AIM OF THE TASK: Check each line of the entries. Copy the ones that contain the string "Parlamento".

DATA SUPPLIED START

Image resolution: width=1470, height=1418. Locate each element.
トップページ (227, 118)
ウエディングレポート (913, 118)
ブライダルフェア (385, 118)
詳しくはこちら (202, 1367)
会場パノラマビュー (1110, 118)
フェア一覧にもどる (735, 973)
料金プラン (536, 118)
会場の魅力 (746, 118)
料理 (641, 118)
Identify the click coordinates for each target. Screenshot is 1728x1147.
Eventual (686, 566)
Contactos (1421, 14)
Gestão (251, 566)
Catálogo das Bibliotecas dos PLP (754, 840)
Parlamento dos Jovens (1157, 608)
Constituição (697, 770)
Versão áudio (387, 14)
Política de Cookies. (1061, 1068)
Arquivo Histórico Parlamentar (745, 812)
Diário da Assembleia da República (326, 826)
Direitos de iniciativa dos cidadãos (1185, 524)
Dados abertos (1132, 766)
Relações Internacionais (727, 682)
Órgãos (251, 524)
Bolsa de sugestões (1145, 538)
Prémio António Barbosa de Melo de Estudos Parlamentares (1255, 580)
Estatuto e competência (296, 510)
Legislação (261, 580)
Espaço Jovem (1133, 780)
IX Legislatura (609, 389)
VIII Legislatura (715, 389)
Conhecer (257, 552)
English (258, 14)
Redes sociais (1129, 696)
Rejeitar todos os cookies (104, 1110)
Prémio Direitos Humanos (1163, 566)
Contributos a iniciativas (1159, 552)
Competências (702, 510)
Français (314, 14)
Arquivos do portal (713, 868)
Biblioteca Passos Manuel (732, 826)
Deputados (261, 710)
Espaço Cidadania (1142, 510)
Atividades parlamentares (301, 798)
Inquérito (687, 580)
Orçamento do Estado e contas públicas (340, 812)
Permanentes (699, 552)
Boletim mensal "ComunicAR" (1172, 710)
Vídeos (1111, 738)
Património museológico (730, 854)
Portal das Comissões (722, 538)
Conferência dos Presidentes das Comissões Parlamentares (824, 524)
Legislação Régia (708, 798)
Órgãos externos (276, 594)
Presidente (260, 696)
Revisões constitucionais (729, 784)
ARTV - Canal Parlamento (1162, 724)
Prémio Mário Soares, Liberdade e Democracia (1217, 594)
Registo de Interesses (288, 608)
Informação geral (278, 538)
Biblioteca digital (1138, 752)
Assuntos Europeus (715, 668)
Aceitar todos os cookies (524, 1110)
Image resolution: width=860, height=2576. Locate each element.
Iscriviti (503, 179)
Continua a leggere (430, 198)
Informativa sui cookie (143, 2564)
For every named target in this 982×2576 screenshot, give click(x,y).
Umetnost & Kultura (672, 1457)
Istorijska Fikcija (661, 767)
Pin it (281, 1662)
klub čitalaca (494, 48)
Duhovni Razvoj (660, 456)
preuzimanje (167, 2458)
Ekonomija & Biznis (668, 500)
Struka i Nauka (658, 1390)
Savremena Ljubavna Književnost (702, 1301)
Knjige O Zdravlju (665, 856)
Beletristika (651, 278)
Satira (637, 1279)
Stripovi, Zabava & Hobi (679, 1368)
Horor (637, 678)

DATA SUPPLIED END

RESPONSE TO THIS TASK:
Parlamento dos Jovens (1157, 608)
ARTV - Canal Parlamento (1162, 724)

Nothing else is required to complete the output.